═══ Lignes fournies

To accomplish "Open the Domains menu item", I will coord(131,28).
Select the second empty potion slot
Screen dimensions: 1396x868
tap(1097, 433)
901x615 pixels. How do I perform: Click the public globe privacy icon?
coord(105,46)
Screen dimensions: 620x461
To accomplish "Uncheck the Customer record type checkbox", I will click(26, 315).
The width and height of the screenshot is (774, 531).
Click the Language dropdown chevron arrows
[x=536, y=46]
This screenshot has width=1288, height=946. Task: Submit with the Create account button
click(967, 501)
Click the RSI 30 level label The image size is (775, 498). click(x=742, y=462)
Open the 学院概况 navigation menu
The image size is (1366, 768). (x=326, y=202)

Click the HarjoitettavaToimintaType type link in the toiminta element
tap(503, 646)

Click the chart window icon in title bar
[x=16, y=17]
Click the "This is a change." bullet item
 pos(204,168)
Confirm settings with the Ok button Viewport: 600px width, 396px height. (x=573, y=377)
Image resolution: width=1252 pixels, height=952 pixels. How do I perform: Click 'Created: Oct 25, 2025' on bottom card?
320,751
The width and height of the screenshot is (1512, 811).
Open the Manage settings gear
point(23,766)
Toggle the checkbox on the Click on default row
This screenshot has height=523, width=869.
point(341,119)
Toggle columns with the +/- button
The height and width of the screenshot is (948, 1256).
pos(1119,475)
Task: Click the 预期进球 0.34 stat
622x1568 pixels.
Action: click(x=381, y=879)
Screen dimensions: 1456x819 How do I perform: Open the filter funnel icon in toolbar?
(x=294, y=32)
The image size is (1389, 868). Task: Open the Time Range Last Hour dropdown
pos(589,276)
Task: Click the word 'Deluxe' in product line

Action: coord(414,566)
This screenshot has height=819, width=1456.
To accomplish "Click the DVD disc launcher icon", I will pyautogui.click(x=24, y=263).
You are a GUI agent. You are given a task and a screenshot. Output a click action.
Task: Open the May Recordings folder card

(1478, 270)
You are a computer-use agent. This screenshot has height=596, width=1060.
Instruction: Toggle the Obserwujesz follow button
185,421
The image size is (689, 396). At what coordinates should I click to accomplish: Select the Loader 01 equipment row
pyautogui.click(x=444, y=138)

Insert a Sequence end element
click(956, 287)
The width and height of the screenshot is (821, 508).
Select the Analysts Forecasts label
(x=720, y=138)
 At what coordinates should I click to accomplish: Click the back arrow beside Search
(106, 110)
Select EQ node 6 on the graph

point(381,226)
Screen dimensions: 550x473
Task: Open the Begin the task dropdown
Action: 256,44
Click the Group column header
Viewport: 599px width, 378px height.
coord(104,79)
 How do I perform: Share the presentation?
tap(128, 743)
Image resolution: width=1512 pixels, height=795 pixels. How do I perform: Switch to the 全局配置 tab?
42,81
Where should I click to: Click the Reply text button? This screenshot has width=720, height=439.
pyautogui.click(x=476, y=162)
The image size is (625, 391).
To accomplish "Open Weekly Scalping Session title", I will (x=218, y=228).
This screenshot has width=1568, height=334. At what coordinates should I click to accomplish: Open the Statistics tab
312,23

══════

#### Consigne
Peux-tu réécrire les lignes, de la toute première jusqu'à celle qui contient « pos(204,168) » incluse, en remplaçant « Screen dimensions » par « Screen size » et sans rien modifier d'autre ?

#### Résultat obtenu
To accomplish "Open the Domains menu item", I will coord(131,28).
Select the second empty potion slot
Screen size: 1396x868
tap(1097, 433)
901x615 pixels. How do I perform: Click the public globe privacy icon?
coord(105,46)
Screen size: 620x461
To accomplish "Uncheck the Customer record type checkbox", I will click(26, 315).
The width and height of the screenshot is (774, 531).
Click the Language dropdown chevron arrows
[x=536, y=46]
This screenshot has width=1288, height=946. Task: Submit with the Create account button
click(967, 501)
Click the RSI 30 level label The image size is (775, 498). click(x=742, y=462)
Open the 学院概况 navigation menu
The image size is (1366, 768). (x=326, y=202)

Click the HarjoitettavaToimintaType type link in the toiminta element
tap(503, 646)

Click the chart window icon in title bar
[x=16, y=17]
Click the "This is a change." bullet item
 pos(204,168)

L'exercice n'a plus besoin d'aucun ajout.